Not all atmospheric river events are catastrophic, but events such as the Pineapple Express have the ability to dump an immense amount of rain and snow in a short amount of time, according to the National Oceanic and Atmospheric Administration.
“We’ve had six storms in the last two weeks. This is the kind of weather you would get in a year and we compressed it just into two weeks,” California Lt. Gov. Eleni Kounalakis said Wednesday, according to CNN, which reported that four more atmospheric rivers are supposed to hit the state in the next week or so.
The new events are on top of the five that have already occurred and been associated with the deaths of 19 people, including a 5-year-old boy swept away in flood waters.
“They have come one after another,” Munoz says. “That’s causing really huge amounts of water to be delivered all at once.”
The impact of climate change
Atmospheric rivers may deliver even more rain in the future, scientists say.
“Ongoing research suggests that they may get more intense in climate change,” Ganguly says.
As the atmosphere warms, it holds more moisture, Munoz says. As with hurricanes, some research associates the increased moisture to heavier rainfalls.
Other scientists are looking into whether climate change is associated with changes in where atmospheric rivers make landfall, possibly moving southward, Munoz says.
Atmospheric rivers have cold fronts and warm fronts located off a low pressure center, Lawrence says.
As the rivers stream westward, the cold front tries to catch up to the warm front, forming a narrow band of water vapor, she says.
If the location of the low pressure shifts, the entire system will move around, Lawrence says. “To know where they are going to move is unfortunately hard to say right now.”
Munoz says it appears that catastrophic atmospheric river events occur every 100 to 200 years, with the phenomenon contributing to the Great Flood of 1862. The flood is believed to have killed 4,000 people in California according to USA Today and other sources.
Wildfires and drought are making floods worse
The current flooding in California is being aggravated by historic wildfires and drought that are tied to climate change themselves.
“When you burn a forest, the burning of organic compounds produces compounds that are hydrophobic, that repel water,” in the form of ash, Munoz says.

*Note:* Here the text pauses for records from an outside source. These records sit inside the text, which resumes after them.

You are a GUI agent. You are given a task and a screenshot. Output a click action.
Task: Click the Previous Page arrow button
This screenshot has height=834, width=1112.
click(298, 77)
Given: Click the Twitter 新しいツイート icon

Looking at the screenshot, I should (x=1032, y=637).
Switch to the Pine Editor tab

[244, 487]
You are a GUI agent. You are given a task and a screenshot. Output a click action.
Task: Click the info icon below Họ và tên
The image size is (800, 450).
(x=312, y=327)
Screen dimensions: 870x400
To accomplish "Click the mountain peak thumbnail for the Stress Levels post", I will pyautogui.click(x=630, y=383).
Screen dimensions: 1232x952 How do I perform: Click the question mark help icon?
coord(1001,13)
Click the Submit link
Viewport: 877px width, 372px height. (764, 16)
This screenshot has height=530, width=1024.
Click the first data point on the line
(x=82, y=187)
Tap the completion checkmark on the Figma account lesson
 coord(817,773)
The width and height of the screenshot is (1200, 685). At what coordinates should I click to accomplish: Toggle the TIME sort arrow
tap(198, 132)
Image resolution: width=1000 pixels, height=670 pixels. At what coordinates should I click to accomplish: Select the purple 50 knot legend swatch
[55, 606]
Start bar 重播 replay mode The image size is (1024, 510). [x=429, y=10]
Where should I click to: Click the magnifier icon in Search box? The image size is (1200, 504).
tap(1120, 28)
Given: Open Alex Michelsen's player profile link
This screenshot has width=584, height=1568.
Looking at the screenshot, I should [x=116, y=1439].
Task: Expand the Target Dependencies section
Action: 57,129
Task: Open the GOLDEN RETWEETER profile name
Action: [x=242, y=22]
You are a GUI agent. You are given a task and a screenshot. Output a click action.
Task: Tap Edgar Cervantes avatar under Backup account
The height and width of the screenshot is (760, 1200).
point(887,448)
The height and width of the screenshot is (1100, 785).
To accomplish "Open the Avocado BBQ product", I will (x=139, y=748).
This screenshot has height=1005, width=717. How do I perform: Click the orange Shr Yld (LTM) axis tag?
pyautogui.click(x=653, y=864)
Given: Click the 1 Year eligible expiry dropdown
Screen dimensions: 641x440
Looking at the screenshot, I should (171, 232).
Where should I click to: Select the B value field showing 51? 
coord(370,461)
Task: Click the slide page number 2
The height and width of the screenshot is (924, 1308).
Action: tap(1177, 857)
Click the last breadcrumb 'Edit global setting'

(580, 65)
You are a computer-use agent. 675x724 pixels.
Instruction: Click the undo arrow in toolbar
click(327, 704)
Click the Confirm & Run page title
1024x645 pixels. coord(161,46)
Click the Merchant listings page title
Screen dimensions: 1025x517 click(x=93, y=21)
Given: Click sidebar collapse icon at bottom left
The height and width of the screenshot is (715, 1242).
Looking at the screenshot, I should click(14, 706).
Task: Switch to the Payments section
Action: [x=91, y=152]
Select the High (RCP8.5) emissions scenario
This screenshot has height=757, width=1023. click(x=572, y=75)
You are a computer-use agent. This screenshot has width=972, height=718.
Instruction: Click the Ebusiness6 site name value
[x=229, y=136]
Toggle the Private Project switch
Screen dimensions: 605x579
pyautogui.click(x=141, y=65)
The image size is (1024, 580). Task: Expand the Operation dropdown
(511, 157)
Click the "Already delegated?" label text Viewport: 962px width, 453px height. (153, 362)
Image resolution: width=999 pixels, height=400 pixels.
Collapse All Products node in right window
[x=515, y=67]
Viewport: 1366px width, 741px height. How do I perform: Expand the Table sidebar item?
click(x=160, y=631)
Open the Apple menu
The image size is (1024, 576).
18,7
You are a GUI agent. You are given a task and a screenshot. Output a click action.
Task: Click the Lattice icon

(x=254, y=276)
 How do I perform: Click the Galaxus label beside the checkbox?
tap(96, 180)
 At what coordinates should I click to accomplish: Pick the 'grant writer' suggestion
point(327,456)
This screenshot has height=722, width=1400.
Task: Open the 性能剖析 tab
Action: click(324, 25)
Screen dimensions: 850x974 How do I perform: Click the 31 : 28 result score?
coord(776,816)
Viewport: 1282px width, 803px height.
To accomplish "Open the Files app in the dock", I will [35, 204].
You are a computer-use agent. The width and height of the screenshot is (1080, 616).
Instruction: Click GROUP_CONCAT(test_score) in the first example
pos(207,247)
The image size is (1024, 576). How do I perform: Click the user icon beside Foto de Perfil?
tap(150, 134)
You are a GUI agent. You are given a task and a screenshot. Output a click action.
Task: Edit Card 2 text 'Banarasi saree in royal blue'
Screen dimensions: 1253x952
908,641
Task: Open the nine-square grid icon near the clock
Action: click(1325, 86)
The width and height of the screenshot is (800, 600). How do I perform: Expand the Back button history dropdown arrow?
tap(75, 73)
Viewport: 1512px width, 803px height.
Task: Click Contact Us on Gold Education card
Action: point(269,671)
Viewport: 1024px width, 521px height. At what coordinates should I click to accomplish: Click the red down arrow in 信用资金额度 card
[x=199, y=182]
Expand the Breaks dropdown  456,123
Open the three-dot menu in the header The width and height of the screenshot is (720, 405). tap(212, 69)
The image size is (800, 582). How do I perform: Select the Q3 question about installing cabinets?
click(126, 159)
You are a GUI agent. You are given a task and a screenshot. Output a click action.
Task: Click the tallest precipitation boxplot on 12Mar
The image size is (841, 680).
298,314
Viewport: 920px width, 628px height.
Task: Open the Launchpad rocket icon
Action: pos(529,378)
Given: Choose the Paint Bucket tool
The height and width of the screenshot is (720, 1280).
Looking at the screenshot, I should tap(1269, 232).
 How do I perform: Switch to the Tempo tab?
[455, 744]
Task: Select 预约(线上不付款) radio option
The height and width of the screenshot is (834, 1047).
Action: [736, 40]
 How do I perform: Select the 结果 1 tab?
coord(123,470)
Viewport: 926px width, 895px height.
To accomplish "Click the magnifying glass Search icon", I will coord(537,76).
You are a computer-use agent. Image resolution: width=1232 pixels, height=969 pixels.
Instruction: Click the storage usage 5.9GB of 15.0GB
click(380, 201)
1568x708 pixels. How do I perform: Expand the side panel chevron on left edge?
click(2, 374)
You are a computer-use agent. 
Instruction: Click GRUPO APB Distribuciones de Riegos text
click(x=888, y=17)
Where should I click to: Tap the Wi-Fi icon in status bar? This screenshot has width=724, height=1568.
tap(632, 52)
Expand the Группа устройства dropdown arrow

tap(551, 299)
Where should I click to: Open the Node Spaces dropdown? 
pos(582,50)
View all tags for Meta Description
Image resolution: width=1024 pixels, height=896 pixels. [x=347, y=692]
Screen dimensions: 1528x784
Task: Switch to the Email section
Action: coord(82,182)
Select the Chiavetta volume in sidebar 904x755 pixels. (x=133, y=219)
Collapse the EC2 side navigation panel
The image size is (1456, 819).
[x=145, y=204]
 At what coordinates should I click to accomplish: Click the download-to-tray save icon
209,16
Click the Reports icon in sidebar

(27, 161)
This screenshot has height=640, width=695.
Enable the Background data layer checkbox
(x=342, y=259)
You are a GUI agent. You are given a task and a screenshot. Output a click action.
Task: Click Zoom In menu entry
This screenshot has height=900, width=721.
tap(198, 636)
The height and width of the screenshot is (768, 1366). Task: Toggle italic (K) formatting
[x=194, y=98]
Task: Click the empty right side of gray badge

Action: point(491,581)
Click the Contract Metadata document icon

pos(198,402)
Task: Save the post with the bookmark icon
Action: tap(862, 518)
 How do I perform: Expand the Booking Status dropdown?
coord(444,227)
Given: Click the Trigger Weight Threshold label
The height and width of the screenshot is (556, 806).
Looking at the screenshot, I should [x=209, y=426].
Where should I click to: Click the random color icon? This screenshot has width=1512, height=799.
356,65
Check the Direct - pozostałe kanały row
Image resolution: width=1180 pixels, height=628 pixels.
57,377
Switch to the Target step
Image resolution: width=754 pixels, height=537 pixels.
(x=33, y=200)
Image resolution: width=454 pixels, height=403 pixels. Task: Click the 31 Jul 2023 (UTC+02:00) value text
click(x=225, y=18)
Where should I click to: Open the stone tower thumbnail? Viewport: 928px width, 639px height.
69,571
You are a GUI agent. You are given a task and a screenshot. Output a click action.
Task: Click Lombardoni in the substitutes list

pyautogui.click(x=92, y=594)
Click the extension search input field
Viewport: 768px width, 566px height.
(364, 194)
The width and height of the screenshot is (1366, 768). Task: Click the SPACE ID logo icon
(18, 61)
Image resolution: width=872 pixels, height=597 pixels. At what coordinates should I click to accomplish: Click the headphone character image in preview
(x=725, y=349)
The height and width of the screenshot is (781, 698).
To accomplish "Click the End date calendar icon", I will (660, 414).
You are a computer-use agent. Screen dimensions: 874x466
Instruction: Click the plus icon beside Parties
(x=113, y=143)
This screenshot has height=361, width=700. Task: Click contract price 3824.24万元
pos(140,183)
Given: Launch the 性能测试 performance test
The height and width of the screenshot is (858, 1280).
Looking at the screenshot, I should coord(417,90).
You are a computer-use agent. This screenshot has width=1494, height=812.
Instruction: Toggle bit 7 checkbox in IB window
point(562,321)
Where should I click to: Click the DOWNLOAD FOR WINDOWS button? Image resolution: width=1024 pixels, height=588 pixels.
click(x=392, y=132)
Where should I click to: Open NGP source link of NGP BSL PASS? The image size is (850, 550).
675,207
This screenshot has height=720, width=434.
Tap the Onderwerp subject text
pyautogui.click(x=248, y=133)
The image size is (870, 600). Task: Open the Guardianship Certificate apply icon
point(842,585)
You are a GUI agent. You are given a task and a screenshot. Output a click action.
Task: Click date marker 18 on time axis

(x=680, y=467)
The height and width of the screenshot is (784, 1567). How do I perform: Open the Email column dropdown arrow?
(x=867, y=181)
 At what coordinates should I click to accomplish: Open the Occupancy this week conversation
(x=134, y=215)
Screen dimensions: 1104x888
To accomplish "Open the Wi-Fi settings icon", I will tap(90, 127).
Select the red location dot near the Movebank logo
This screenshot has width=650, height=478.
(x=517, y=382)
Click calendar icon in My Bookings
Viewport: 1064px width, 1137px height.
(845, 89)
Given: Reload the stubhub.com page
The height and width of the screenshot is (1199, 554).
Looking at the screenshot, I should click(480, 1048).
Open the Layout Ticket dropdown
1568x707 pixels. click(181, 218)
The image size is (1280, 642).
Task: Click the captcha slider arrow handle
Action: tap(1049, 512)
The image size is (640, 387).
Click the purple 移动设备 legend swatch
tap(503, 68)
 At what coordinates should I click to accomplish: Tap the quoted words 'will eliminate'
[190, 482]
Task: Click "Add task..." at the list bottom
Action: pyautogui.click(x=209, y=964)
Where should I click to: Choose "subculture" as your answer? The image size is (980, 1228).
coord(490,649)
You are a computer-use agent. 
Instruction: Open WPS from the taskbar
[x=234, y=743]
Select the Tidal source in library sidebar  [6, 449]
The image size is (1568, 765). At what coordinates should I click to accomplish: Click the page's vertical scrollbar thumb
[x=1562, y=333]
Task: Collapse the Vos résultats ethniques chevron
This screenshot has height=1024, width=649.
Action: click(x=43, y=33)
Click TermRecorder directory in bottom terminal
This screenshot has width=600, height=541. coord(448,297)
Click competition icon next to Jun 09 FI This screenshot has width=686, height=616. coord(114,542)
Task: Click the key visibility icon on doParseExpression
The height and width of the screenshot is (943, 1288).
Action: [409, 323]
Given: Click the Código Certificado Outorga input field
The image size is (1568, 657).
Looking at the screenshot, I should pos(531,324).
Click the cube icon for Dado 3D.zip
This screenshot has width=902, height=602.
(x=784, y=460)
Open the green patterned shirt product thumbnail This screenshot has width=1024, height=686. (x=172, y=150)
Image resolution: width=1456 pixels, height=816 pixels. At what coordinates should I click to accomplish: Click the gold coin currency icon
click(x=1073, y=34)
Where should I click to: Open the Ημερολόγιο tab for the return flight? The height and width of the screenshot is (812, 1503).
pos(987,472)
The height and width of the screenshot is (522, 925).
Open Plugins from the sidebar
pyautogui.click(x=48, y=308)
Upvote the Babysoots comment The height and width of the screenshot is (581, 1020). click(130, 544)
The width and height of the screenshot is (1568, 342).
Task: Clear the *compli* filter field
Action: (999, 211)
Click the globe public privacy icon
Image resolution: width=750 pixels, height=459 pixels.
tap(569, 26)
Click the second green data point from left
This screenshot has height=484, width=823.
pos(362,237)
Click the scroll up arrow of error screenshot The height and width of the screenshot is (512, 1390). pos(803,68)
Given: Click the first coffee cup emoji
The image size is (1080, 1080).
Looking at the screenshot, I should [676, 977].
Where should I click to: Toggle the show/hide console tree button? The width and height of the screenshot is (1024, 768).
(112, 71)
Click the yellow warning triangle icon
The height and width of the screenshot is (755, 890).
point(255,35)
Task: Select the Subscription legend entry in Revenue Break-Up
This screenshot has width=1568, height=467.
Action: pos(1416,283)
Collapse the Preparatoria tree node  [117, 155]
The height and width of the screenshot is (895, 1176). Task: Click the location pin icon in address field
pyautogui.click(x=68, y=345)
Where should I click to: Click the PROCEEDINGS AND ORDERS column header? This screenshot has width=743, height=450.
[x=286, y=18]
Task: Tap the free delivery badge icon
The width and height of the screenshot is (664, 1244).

When rain falls on the ash it is less likely to seep into the soil and recharge into groundwater and more likely to run off toward streams and rivers and lakes, he says.
The runoff contributes to flooding, Munoz says.
Drought also poses a flooding risk because the soil can get so dry it loses its ability to absorb water, sort of like a too-dry sponge, he says.
“When they’re super dry, their ability to take up moisture is reduced.”
Planning for the future
“California is sort of this world of extremes,” Munoz says.
“They do have prolonged periods of drought, and that’s getting more severe. But they also have this history of really severe atmospheric river events that cause flooding. It’s possible that in the future these kinds of events will become more severe.”
With access to water being such an issue in California, Munoz says he believes officials need to find ways to capture and store water during deluges as part of planning for the future.
Right now, state and local California officials are concerned about saving lives and the infrastructure.
But after the storms are over, Munoz says officials will face important and continuing questions about water supply.
“Are there ways we can store some of this water that right now there’s an abundance of but will very quickly flow back out to sea?” he asked. “Is there some way to capture that?”